◆ Text block
+ + +

Lewis's gags and performative routines slide away from their anticipated trajectory, persistently deform conventions of narrative structure. The insistence of such structural deformations of the gag, of language-may invite the temptation to enthrone Lewis as some kind of (post)modernist 'roi du crazy.' But the motivation behind Lewis's drive to assert himself as "total film-maker" merits closer attention. Once more, the opening sequence of The Patsy provides a useful starting point. After Stanley makes a spectacle of himself in the doorway, he is approached by Brandford's staff. He backs away as they advance, spluttering and squirming, until he finds himself against an open window-and falls out. When his "persecutors" begin to peer out of the window, the film cuts to a view of the hotel's exterior. Stanley, facing the camera, starts to descend through the center of the image. But this is a still-photographic image of Stanley-his figure is frozen in movement, suspended in midair. This still-image is then pushed over to one side by the appearance of large blue letters announcing the name "Jerry Lewis"-the beginning of the film's credits. Stanley Belt, the fictional Lewis-figure, is halted in his descent by the intrusion, from outside the diegesis, the name of the performer turned Author. The ending of the film rhymes with this sequence. After a triumphant appearance on "The Ed Sullivan Show" boosts Stanley to immediate stardom, he makes a brash proposal of marriage to Ellen Betts (Ina Balin) in his hotel room. Ellen then advances towards him, and Stanley retreats from her nervously, backing out onto the patio. He reaches the balcony wall-and topples over it. Hands covering her face in sorrow, Ellen turns around to face the camera. But Lewis then reenters from the side. Lewis steps out of the fictional guise of Stanley Belt to present himself as "Jerry Lewis," addressing Ina Balin by her real name, rather than "Ellen," and announces that they're standing on a studio set.

+ + +

◆ Material supplied
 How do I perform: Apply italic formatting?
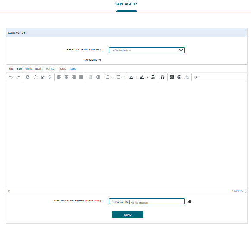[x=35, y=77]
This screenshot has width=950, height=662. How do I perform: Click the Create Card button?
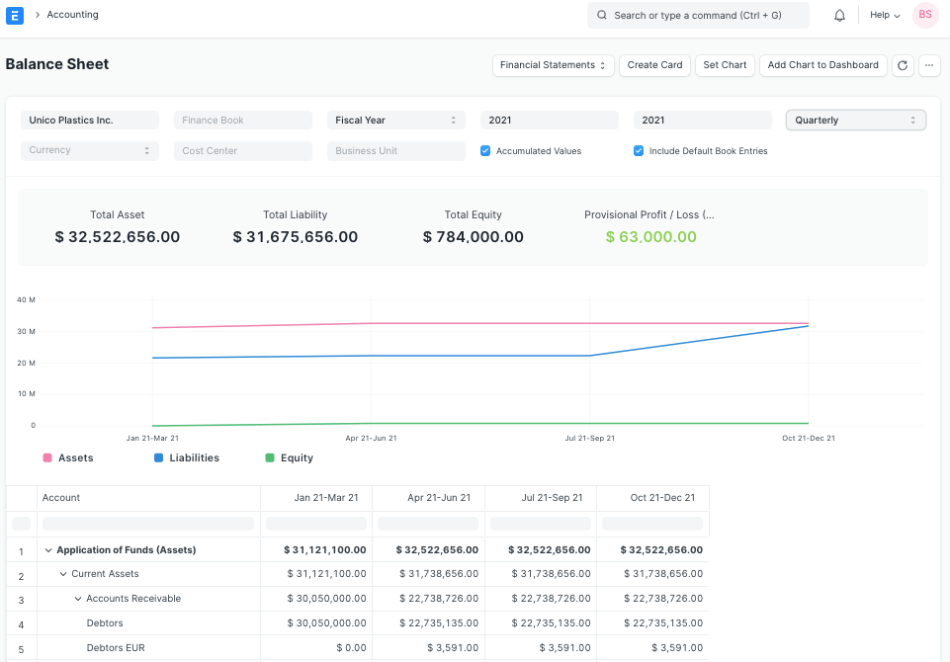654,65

+ + +

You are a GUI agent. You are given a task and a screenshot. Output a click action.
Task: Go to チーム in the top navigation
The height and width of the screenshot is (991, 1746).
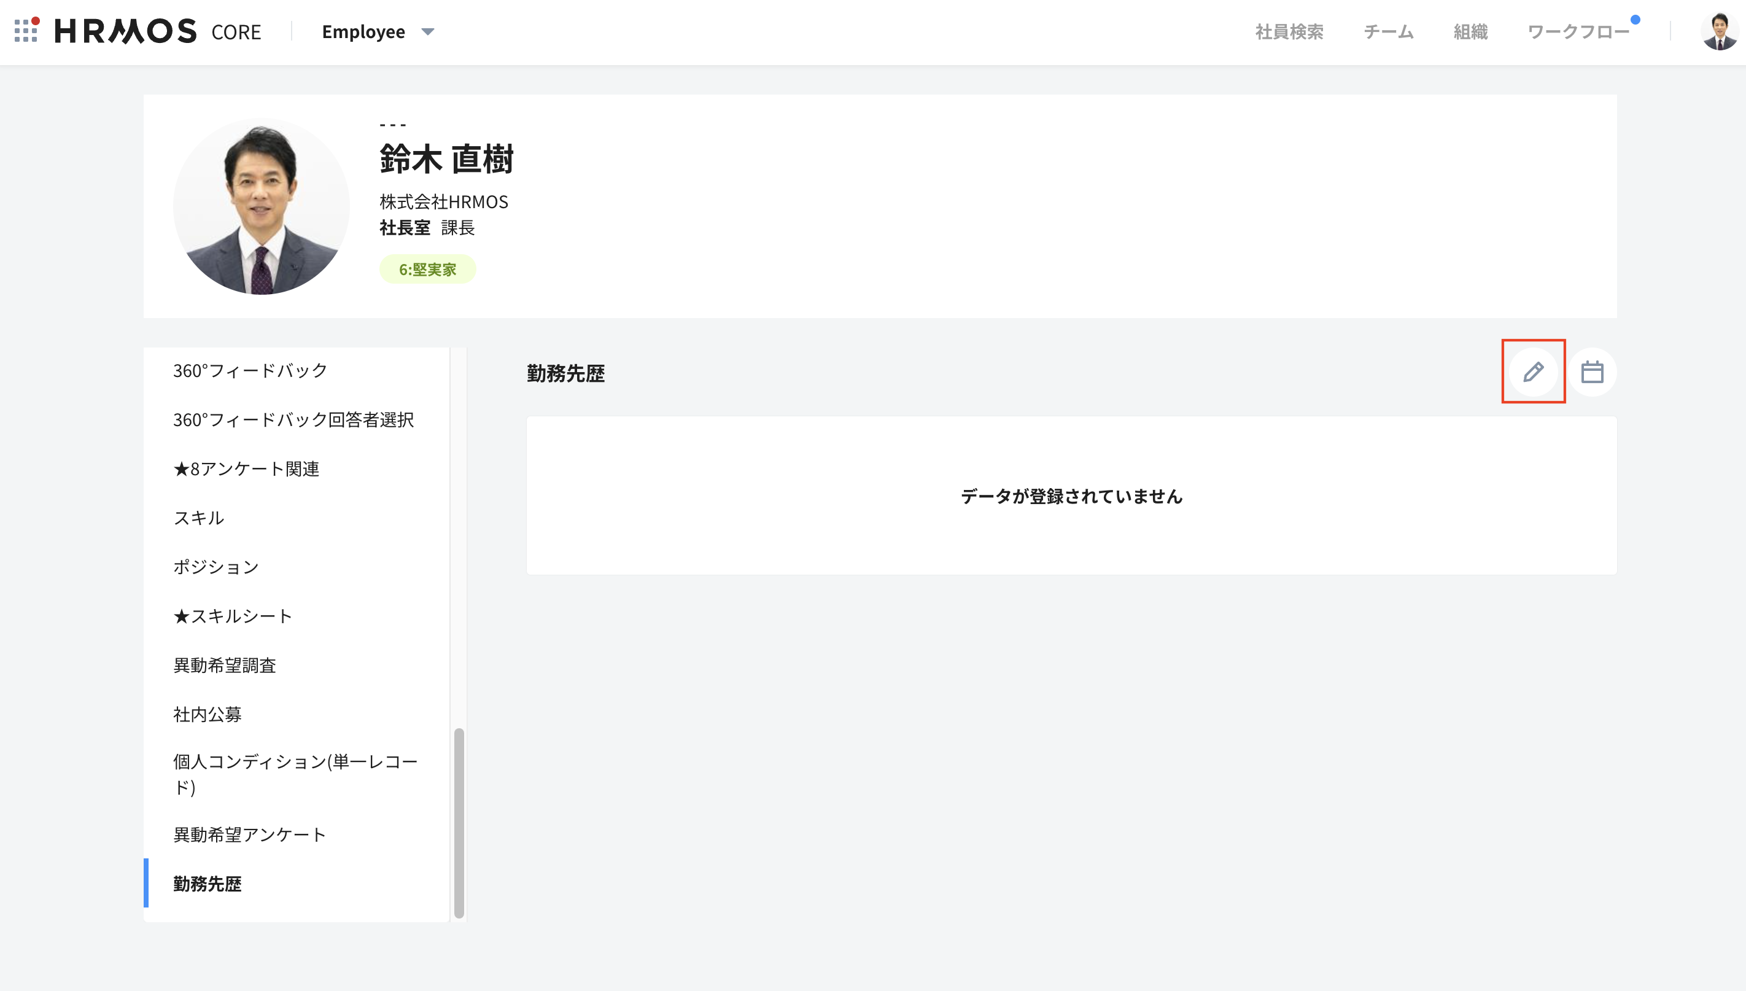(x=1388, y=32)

+ + +

◆ Goal
Carry on the passage about Jerry Lewis and The Patsy, picking up right after its final sentence.

◆ Result below
The Patsy, the most conceptual of Lewis’ films, first presents the ascendancy of the Lewis-figure as a comic performer, and then moves beyond this-to provide apotheosis to a more elevated status. Out of the "death" of Stanley Belt-the conventional Lewis misfit turned showbiz success-comes the "birth" of the "total film-maker." A self-willed metaphor for Lewis's career, this film presents Lewis as a totalizing presence who exceeds both his familiar space as star-comedian and the "entertainment machinery" of Hollywood. The Patsy demonstrates how Lewis's deformations of structure and performance are motivated by the desire to validate his own differentiated space within the Hollywood system, and to flaunt his newfound enunciative power. But this amounts to more than a simple case of self-promotion, for the auteurist films produce a series of contradictory representations of "Jerry Lewis." Although Michael Stem sees Lewis seeking within these films to come to terms with "the conflicting concepts of Jerry the ordinary guy-or extraordinary genius," the Lewis-problem exceeds such a simple dualism. His self-directed films open up a complex series of schisms within the subjective and discursive presence "Jerry Lewis." These films are especially fascinating-or, to some tastes, infuriating-for the degree to which Lewis defines himself not by means of the conventional cultural machinery of Oedipal narrative but in relation to different facets of "Jerry Lewis"-as famous star, as comedian, as enunciator. He flamboyantly hijacks the Hollywood comedian-film and reroutes it in the process, transforming it into a nontraditional vehicle for the construction of a discourse of the self. Although-as The Patsy shows-the concept of control is crucial to this discourse, his films offer a more radical splitting of Lewis-not simply into performer and auteur, but into multiple personae. The manipulative and self-obsessed Buddy Love is also a monstrous incarnation, implying that Jerry Lewis has "consumed" his former partner Dean Martin.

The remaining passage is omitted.